Le site info : N’est-il pas plus opérant de laisser émerger des initiatives locales plutôt que de bâtir une politique culturelle centralisée ?
Mehdi Hadj Khalifa : Tout à fait d’accord avec vous. L’initiative est l’acte le plus fort et lorsqu’il est pensé pour contourner, écraser et éliminer des éléments structurels dont il dépend et qui le limitent, c’est selon moi la meilleure des gestuelles entrepreneuriales qui existe. Avec moi il n’existera pas de politique culturelle. Il existera un secrétariat d’état chargé de l’économie de la création.
Le site info : L’Association Racines a publié une enquête fort intéressante concernant les pratiques culturelles des Marocains. Seules 31 % des personnes interrogées déclarent exercer une activité artistique. Le manque d’infrastructures est sans doute en cause. Quelles seraient vos propositions en la matière ?
Mehdi Hadj Khalifa : Je pense que ce n’est pas seulement une question d’infrastructures. L’association Racines est l’un des acteurs les plus crédibles et les plus pertinents dans le domaine. Cette analyse est réelle mais je pense que la problématique sur l’incitation culturelle se joue avant tout à l’école et en famille.

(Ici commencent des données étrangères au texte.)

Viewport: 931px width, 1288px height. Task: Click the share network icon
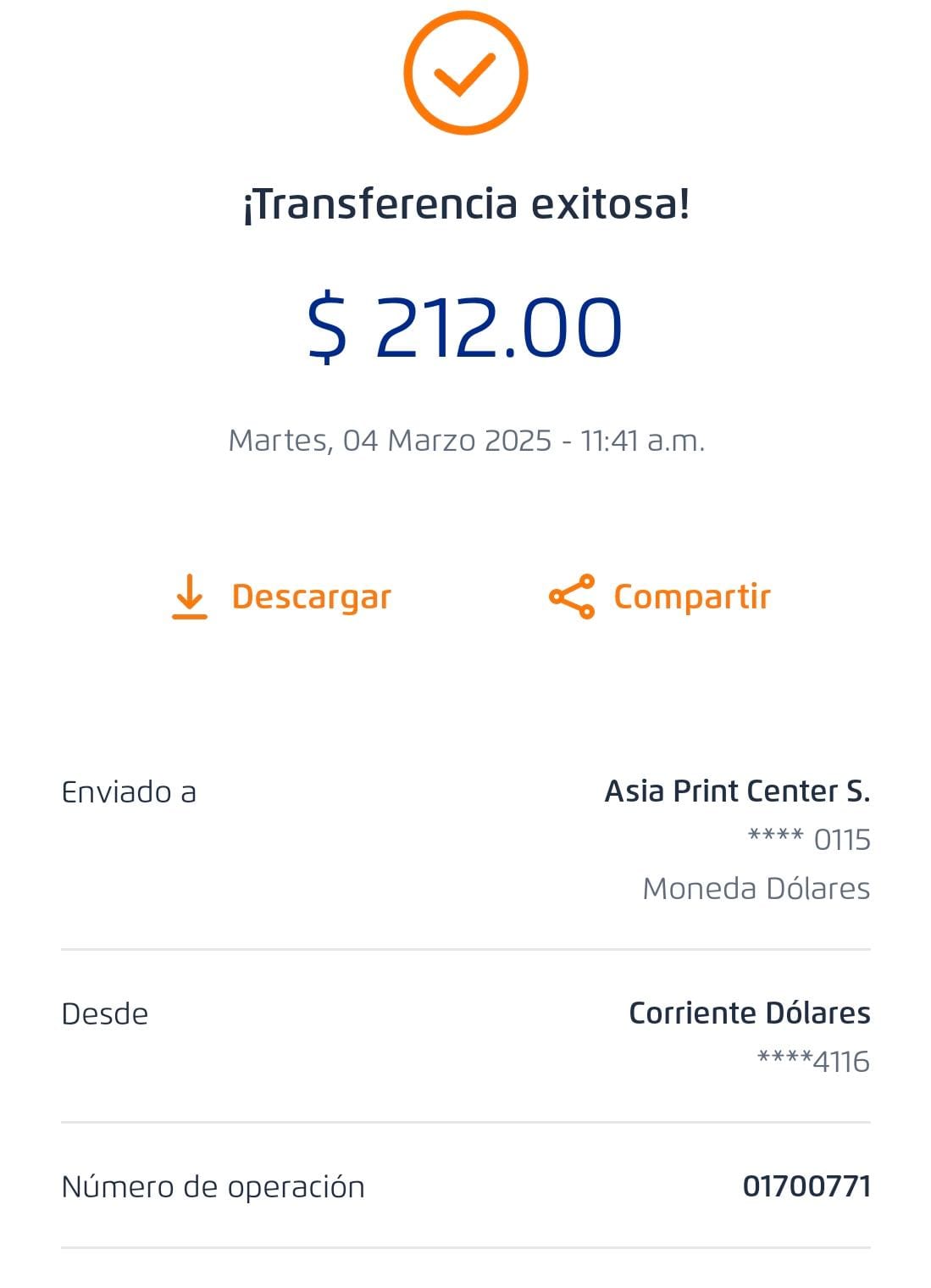pyautogui.click(x=572, y=597)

Cela dit, la question de l’infrastructure n’est pas forcément négligeable. Le Maroc s’est engagé dans un travail de fond qu’ont réalisé sa Majesté le roi Mohammed VI, le directeur de la Bibliothèque Nationale du Royaume à Rabat, Driss Khrouz, et le président de la Fondation Nationale des Musées, Mehdi Qotbi, mais aussi l’ensemble des acteurs et des associations culturelles, des galeries, des producteurs, des diffuseurs, artistes, scénaristes, auteurs qui permettent une offre sans précédent au Maroc.
L’infrastructure est certainement un des meilleurs liants entre cette offre et ceux qui devraient la recevoir. Mais je pense aussi que lorsque l’on veut apprendre, se divertir, s’informer, s’instruire, on y parvient toujours. La déconnexion se joue avant tout sur la question de l’éducation, à l’école et en famille.
Le site info : Les Marocains lisent peu. En moyenne, ils consacreraient une minute à la lecture par an. Des initiatives locales existent comme celles menées par Le Club Conscience Estudiantine ou le Réseau de lecture au Maroc. Comment donner le goût du livre, seule voie d’accès à l’esprit critique et à la pensée ?
Mehdi Hadj Khalifa : La carence en lecture a créé un dysfonctionnement sur le plan des idées au Maroc. Je le vis en tant que chef d’entreprise. Cette problématique peut, en effet, être gérée par un militantisme associatif indépendant des acteurs civils tels que les deux associations citées pour encourager les jeunes gens à lire.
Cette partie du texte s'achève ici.